Just got a 40 gal breeder tank and set it up and got convicts (Breeding Pair)
Well they had babys lol and tehre really cool i think theres about 50-60 of em and they look healthy i am at work so i will post pics as soon as possible 
ne one have ne addive for a first timer at this?? ne thing at all would help 
already got a sponge on my filter and thats really about it


----------



## magnaflow (Feb 19, 2006)

lol breeding convict is like breeding rabbits all it takes is 2 lol
I had soem breeding in my tanks befor eI wouldnt worry to much about them I found they just took care of themselfs.


----------



## irishman (Feb 12, 2008)

dorianc204 said:


> Just got a 40 gal breeder tank and set it up and got convicts (Breeding Pair)
> Well they had babys lol and tehre really cool i think theres about 50-60 of em and they look healthy i am at work so i will post pics as soon as possible
> ne one have ne addive for a first timer at this?? ne thing at all would help
> already got a sponge on my filter and thats really about it


I just added water and the next thing I knew I had 2 batches of 100+ eggs.
The cons will take care of the rest. Get some baby brine shrimp and feed it to them when they are free swimming. Once you remove the fry the cons will be back at it again but insted of 50-60 you will have 100-150 eggs. I couldnt get rid of them fast enough. I did end up giving my males to a LSF with the fry. I kept 3 that I thought were girls but they turned out to be males and then the cycle started over. I gave up on trying to give them away and I just fed them to my oscars.


----------



## the_skdster (Aug 15, 2006)

Should've posted this in the CICHLIDS subforums.

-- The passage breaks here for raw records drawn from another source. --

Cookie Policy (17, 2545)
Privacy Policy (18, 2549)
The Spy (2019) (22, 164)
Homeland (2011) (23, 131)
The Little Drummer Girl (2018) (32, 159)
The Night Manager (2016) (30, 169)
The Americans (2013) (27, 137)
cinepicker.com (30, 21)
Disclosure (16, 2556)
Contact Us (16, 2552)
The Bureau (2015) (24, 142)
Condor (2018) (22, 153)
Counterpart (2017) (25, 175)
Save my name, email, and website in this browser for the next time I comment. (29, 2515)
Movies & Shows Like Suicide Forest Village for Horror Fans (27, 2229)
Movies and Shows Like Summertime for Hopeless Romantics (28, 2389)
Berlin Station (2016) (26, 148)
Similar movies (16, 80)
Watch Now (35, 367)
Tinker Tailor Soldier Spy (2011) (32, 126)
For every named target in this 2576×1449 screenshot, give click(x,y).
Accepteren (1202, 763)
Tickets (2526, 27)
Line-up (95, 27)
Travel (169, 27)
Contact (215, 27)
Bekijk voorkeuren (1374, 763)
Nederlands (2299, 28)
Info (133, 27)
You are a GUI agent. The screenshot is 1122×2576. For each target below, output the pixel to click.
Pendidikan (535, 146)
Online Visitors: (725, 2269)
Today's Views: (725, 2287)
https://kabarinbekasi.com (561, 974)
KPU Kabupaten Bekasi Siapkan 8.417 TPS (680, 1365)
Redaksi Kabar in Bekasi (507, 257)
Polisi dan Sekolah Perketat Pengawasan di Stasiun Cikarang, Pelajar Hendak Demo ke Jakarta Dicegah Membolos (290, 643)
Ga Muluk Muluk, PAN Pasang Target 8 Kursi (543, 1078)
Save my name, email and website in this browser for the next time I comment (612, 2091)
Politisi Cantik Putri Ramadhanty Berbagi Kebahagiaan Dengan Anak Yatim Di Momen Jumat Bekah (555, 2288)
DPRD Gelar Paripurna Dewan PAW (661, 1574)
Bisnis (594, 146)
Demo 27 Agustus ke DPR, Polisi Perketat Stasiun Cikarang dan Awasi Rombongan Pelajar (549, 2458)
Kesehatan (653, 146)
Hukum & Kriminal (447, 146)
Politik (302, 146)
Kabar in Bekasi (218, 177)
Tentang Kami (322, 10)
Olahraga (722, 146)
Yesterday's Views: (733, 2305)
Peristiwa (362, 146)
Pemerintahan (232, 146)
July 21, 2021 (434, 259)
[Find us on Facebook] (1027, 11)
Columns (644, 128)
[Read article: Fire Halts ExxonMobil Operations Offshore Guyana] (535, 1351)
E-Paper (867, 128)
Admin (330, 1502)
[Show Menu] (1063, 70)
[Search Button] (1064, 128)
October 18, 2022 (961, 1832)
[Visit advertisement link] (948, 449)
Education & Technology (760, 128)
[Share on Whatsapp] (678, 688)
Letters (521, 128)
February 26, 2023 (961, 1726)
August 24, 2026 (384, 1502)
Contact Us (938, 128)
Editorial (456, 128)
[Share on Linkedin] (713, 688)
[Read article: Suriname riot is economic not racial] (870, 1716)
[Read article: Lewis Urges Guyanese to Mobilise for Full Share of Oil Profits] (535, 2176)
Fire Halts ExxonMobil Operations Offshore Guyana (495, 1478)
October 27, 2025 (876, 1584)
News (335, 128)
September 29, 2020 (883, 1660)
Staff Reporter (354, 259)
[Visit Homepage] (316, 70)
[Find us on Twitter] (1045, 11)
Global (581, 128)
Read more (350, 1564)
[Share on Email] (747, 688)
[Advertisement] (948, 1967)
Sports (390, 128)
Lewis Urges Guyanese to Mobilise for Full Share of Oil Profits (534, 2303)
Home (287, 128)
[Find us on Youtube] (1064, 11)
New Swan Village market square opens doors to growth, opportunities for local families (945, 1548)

lol. remember the first time I bred convicts. male & female 5" each + small clay pot. 2 days later I had 400+ fry!


----------



## Ægir (Jan 21, 2006)

first thing i would go to walmart and get a few 10 gallon tanks, they are 10$ each or something... then get small HOB filters with sponge covers... or sponge filters untill you save up some flow. i put gravel and some live floating plants in my tanks because i found the fry will snack on them and algea, sometimes eat that before crushed hikari gold pelets (food processer or blender untill they are dust) never mix batches of fry that are even days apart as they will be eaten by the older fry.. thats why i had 5 10 gal tanks for 3 breeding pairs... also the fastest way to induce breeding is a 30% water change with colder water, any large temp change will typically result with eggs
i was feeding 5 times a day, and that was sufficent from my fry survival... now i cant even keep up and have sold most my breeders

oh and i siphoned my fry at the point they were barely free swiming, just dumped the water into the fry tanks... good luck


----------



## dorianc204 (Mar 12, 2007)

thx everyone lol i guess but yeah i really just got them to use as the accational live feeding for my Ps like when i have ppl over show em the aggression of my reds but i hope i can have a full tank one day with 1"-2" convicts lol that would be intresting


----------



## kfreeman (Feb 14, 2008)

The only cool chiclids are the mouth brooders. The Firemouth good luck though I love baby fry....


----------



## Justice. (Feb 4, 2008)

when the male and female are breedingthey are very aggresive they pin all my fishs in one corner


----------



## ChilDawg (Apr 30, 2006)

kfreeman said:


> The only cool chiclids are the mouth brooders. The Firemouth good luck though I love baby fry....


Actually, I find a lot of the *cichlids* to be cool.


----------



## ChilDawg (Apr 30, 2006)

Justice. said:


> when the male and female are breedingthey are very aggresive they pin all my fishs in one corner


Actually, I'd give them a thumbs up for doing their job as nature intended.


----------